===== Input material

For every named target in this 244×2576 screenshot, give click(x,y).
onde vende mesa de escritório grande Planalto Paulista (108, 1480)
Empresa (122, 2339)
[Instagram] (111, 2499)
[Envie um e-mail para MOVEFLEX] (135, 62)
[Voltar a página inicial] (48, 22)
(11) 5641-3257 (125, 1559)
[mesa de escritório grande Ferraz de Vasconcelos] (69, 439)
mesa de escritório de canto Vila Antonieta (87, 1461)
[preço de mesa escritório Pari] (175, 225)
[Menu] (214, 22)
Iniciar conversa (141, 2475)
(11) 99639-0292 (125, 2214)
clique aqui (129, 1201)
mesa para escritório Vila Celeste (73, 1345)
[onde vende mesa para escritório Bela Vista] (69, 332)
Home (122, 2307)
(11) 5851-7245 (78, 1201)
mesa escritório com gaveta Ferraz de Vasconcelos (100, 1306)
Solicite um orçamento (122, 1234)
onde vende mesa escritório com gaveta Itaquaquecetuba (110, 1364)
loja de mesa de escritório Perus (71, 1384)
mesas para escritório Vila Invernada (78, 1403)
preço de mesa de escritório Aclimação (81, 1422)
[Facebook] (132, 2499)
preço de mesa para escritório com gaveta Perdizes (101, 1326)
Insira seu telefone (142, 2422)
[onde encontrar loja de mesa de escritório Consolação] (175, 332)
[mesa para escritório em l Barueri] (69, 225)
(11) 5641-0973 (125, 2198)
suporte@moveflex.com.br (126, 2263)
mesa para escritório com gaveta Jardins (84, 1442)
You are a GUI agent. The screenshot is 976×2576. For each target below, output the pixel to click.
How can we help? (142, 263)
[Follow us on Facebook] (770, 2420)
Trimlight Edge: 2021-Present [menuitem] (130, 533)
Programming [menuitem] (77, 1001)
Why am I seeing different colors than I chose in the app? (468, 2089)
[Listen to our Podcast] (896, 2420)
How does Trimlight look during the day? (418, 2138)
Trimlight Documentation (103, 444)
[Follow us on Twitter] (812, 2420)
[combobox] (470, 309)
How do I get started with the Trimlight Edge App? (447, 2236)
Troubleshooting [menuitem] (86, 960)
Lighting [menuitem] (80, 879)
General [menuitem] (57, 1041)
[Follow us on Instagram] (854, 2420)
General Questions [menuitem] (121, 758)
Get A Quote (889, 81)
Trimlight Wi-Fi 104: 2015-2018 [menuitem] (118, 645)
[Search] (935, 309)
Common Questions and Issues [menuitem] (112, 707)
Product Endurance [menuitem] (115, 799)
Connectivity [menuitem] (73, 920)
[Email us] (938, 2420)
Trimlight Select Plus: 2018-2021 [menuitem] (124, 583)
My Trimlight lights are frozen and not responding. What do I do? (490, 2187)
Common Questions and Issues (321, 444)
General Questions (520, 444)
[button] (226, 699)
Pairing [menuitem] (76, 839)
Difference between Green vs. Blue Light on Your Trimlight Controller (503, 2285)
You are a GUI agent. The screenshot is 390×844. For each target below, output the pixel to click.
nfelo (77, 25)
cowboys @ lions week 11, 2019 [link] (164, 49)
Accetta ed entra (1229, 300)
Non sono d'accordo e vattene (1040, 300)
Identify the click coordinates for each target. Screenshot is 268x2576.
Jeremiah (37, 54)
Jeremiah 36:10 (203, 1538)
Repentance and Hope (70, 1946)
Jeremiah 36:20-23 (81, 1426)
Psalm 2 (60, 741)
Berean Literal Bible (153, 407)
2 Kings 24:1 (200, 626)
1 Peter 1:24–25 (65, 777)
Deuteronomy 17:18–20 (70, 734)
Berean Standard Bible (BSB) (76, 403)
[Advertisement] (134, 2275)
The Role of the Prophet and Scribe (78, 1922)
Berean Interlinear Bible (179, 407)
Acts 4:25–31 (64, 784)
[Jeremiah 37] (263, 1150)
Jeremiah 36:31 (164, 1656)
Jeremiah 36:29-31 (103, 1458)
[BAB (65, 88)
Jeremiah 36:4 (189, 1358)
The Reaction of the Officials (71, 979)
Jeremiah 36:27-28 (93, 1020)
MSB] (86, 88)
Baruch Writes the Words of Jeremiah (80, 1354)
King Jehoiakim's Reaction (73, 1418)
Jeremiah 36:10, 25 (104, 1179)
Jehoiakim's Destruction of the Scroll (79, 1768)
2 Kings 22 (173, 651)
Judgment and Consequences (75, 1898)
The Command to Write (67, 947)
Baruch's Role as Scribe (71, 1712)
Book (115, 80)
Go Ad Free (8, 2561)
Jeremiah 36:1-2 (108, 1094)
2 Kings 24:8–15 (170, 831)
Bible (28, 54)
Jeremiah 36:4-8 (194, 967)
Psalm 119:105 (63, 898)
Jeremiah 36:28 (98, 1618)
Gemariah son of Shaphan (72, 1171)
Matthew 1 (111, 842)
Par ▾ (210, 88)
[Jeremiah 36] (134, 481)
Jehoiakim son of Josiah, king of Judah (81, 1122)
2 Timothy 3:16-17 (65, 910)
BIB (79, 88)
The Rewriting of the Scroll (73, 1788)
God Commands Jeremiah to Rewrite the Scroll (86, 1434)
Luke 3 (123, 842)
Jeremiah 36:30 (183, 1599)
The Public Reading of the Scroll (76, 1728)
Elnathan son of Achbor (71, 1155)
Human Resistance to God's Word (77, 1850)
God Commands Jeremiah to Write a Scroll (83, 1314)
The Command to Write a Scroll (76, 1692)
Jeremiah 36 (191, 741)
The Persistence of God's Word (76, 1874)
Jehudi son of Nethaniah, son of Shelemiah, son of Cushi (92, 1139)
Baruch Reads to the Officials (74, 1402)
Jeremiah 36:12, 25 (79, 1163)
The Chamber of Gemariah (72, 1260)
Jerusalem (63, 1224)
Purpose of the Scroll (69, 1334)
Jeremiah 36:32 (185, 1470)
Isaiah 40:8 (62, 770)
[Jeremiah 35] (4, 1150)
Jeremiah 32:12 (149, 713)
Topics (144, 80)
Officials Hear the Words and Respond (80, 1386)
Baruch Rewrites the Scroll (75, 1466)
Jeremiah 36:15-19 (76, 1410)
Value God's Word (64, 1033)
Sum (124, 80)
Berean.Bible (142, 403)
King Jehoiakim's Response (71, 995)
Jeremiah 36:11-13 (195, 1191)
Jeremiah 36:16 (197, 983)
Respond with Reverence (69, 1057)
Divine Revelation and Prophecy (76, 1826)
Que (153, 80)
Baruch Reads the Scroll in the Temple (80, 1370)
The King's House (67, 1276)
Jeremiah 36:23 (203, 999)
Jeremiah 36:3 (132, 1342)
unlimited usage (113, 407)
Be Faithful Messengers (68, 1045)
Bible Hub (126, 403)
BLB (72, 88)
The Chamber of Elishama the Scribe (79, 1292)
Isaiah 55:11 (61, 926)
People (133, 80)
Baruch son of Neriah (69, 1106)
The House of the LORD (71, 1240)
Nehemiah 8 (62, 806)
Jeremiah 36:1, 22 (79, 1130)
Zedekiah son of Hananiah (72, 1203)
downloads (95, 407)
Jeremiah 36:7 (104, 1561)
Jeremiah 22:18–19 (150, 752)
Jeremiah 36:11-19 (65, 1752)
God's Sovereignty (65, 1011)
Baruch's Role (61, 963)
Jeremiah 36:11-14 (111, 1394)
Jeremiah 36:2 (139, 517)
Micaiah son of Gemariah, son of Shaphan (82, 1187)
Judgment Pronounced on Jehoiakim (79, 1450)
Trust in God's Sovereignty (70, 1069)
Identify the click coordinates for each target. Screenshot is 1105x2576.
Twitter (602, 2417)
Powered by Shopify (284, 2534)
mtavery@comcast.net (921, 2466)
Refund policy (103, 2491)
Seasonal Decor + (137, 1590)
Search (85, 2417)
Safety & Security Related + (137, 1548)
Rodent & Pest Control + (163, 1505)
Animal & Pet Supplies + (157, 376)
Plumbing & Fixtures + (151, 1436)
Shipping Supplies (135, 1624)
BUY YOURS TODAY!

==========

__Directions__
Whenever a line of the listing above holds the word "output", copy that line.

__Response__
You are a GUI agent. The screenshot is 976×2576. For each target below, output the pixel to click.
You are a GUI agent. The screenshot is 390×844. For each target below, output the pixel to click.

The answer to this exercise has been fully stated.